The roughness of that glottal 'rrrrr' is in the whisky, actually, with the presence of Islay malts. Not so you'd notice by sniffing. What you always smell with whisky, first off, is the warehouse. The oak. The ash and the evaporation. But dig deep, swill it around your labial fricatives, and there they are, those peaty spirits. But not overhwhelmingly so. It's full of cheap grain spirit, like all blends. But it's carefully and well made, so it doesn't rip your consonants and vowels to pieces. Not at first.

This is basic whisky. Relatively smooth, but essentially thin with the rattling burr of Islay some way distant. But it's palatable, and good with a pint (or half) of heavy. I'm talking about the everyday Grrrouse, by the way, not the Swedish-market Black Grouse or the other poshed-up variants. Fakery, though I'm keen to try the Black stuff, all peated up. Why not?

But if we're talking basic blends - and you can get a lot cheaper - there are better, maltier, more complex drams: Black Bottle and Baillie Nicol Jarvie spring to mind.

But hey, it's no' bad. Cheers, Harry!

Tuesday, 25 November 2008

Why I'm back writing about the hard stuff...and forty-year-old Glenfarclas 105...hefty!

The demise of the Nippy Sweeties blog, along with two whisky columns I was writing (for the US publication Scottish Life and The Scots Magazine) was provoked by several things: exhaustion, unhealthiness, the need to complete a novel and a complete absence of anything worth saying.

Now, with the book finished (Serpentine: due for publication next June by Mainstream) and some rest and recuperation, I'm back thinking (and writing) about drinking. In print, too, as a contributor and regular columnist for Unfiltered, the superb new magazine of the Scotch Malt Whisky Society

All this and The Malt and Barley Revue - the hour-long musical show I've put together about whisky, Scotland and inebriation - has been a quiet success this past summer. My book Spirit of Adventure, republished, is selling well in the runup to Christmas, and is available here.

So I'm back in the whisky blogosphere. I'll be publishing some of the print-only articles from the past couple of years, and, from first principles, some tasting notes.

And news as it comes in. Robert Ransom from Glenfarclas sent me the following, and as the 105 10-year-old is one of my all-time favourites, I'm happy to say...Slainte!

Speyside, November 2008; J. & G. Grant are pleased to announce the release of Glenfarclas 105 Cask Strength Aged 40 Years, to celebrate the 40th anniversary of the first bottling of Glenfarclas 105 Cask Strength Single Highland Malt Scotch Whisky.

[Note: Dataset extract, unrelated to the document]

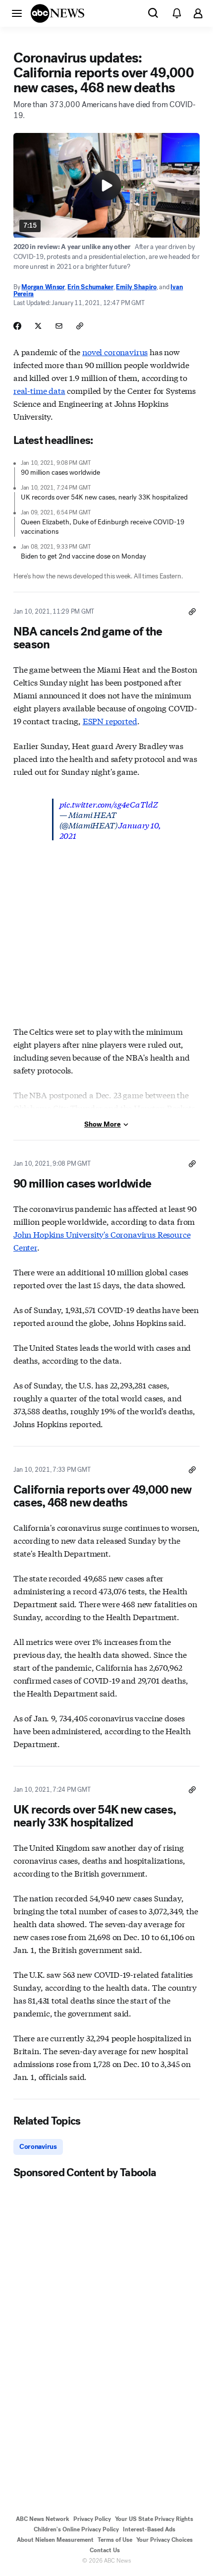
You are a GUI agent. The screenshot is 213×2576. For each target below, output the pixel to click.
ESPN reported (110, 720)
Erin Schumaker (90, 287)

The first commercially available cask strength whisky of the modern age was born in 1968 when George S. Grant, the fourth generation of the Grant family to own and manage Glenfarclas, bottled a single cask straight from the warehouse, and sent the bottles to family and friends as Christmas gifts. By chance the strength of the cask George S. Grant selected was 105 British Proof, and along with the name of the distillery, this was all the information he detailed on the hand written label. By the end of January the recipients of the gifts requested further bottles, George S. Grant obliged, and Glenfarclas 105 has become a much enjoyed expression of Glenfarclas.

To celebrate the 40th anniversary of the first bottling of Glenfarclas 105; J. & G. Grant have created this special limited edition bottling of Glenfarclas 105 at 40 Years Old, and at 60% Vol.. With only a couple of casks of the right style, age, and strength available, the Glenfarclas 105 Aged 40 Years truly is a limited edition. There are only 893 bottles available.

George S. Grant’s grandson, also George S. Grant, the company’s Brand Ambassador,

commented, ‘Dark and mysterious in colour, with hints of toffee and sherry, a sip reveals a powerful, yet smooth and elegant whisky. It has taken three generations of my family to create this extraordinary dram.’

Glenfarclas 105 Aged 40 Years has been well received, scoring 96 out of 100 in Jim Murray’s 2009 Whisky Bible. This limited edition is available from specialist whisky retailers in the UK, Europe and Asia, and retails for £550.00 at the Glenfarclas Distillery Visitor centre.